## Selected excerpt:
#####

These days I'm in a good space. Learning is going well, enjoying work, happy at home and in general. But it's taken many years to get here.
My family wasn't frum at all. It's still a mystery even to me where my pull towards yiddishkeit came from. Possibly cheder, but all I remember about that was learning to read Hebrew. Whatever the source, from a young age I felt that being religious was the right thing to do. We didn't do it, but we should. No one else from my family seemed to feel that way.
When I was studying for my degree my best friend phoned me up and invited me to Israel. Aish HaTorah were piloting their first
Jerusalem Fellowships from South Africa.
We thought we were getting a cheap trip to Israel, but had I known the outreach nature of the program beforehand I think I still would have gone. Like I said, there was always something inside me that said being being religious is the right way to live.

#####

## Recorded information:

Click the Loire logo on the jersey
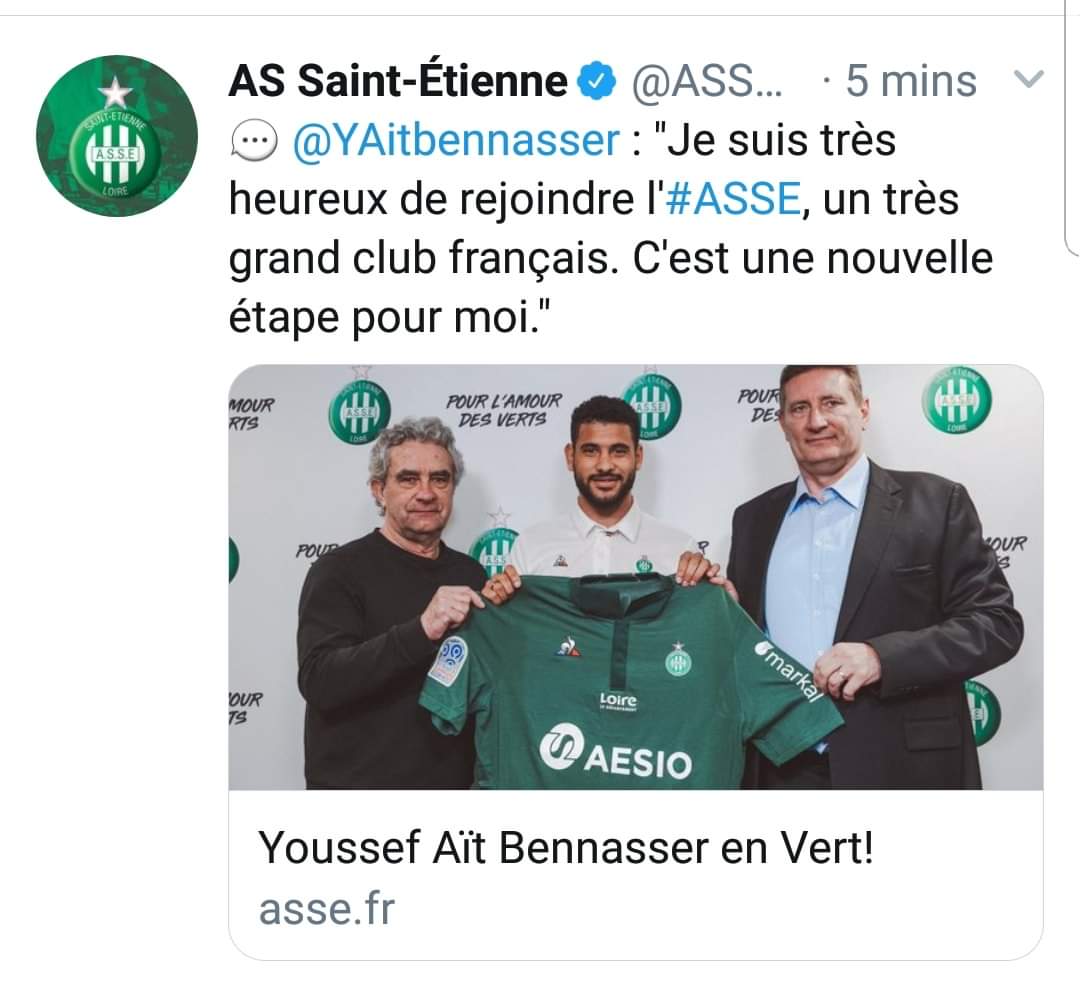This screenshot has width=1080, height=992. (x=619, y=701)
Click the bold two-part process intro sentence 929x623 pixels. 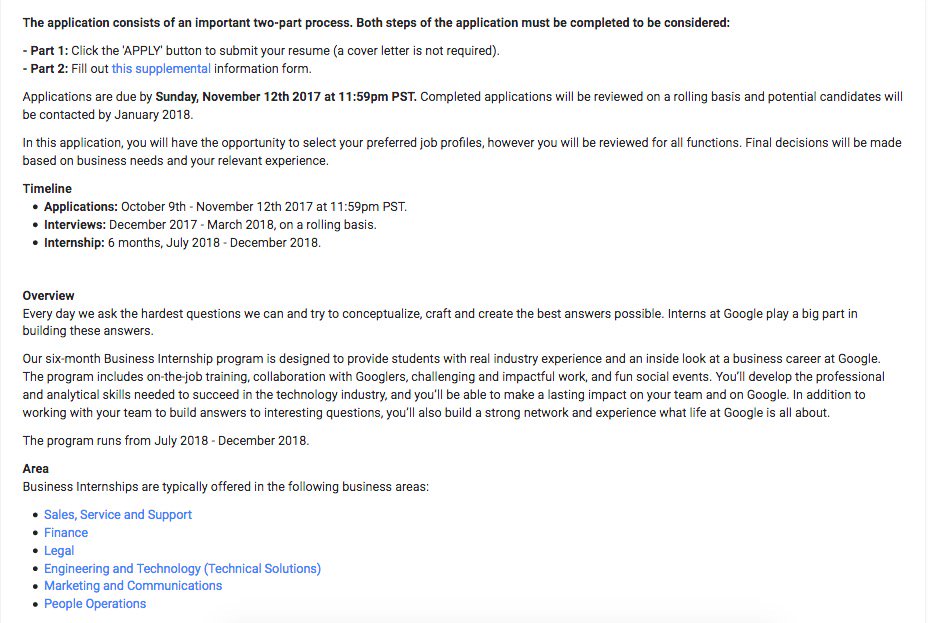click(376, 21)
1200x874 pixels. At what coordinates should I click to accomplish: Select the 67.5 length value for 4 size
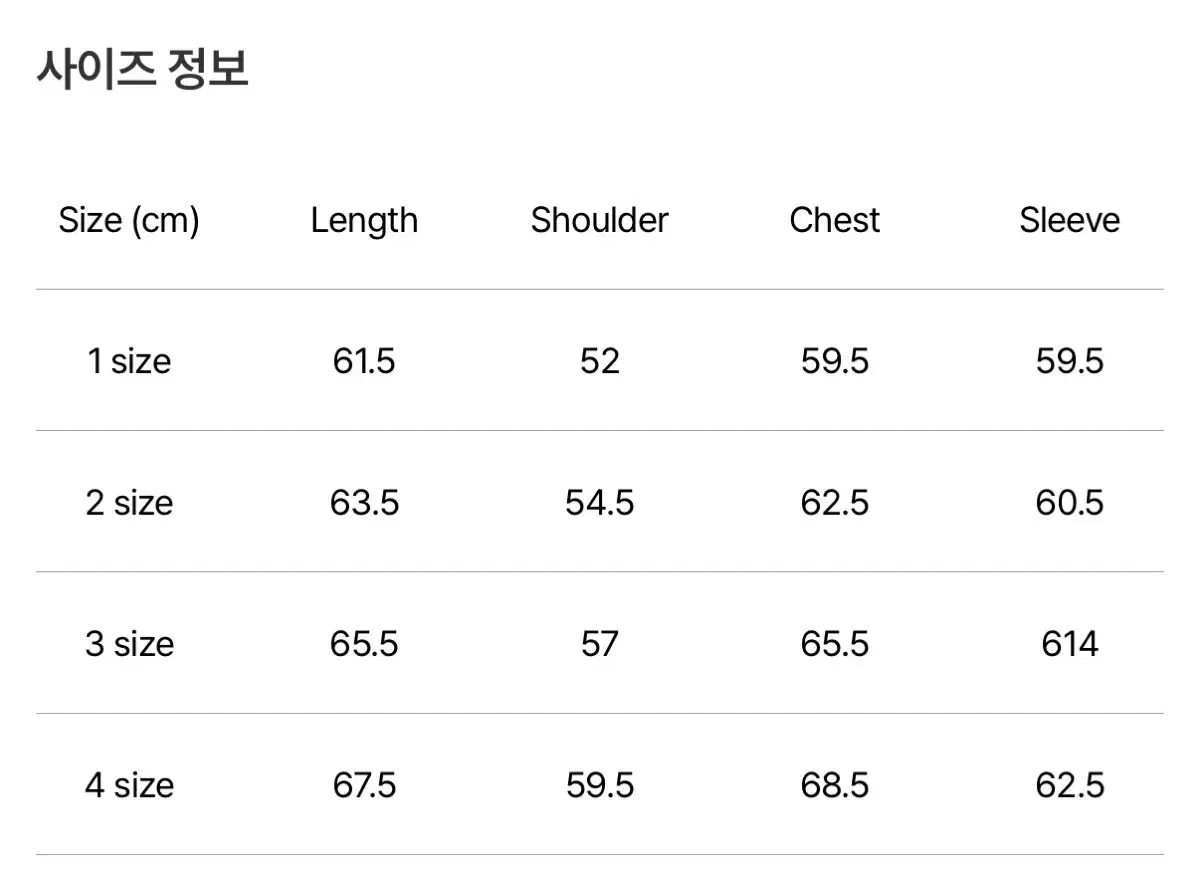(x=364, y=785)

#####

## Exercise requirements:
#1 In the personal account, who invited the writer to Israel?
#2 Pull out the passage of the personal account starting with "When I was studying" and going on through "way to live.".
The listing has no connection to the personal account above.

## Answer set:
#1 The writer's best friend.

#2
When I was studying for my degree my best friend phoned me up and invited me to Israel. Aish HaTorah were piloting their first
Jerusalem Fellowships from South Africa.
We thought we were getting a cheap trip to Israel, but had I known the outreach nature of the program beforehand I think I still would have gone. Like I said, there was always something inside me that said being being religious is the right way to live.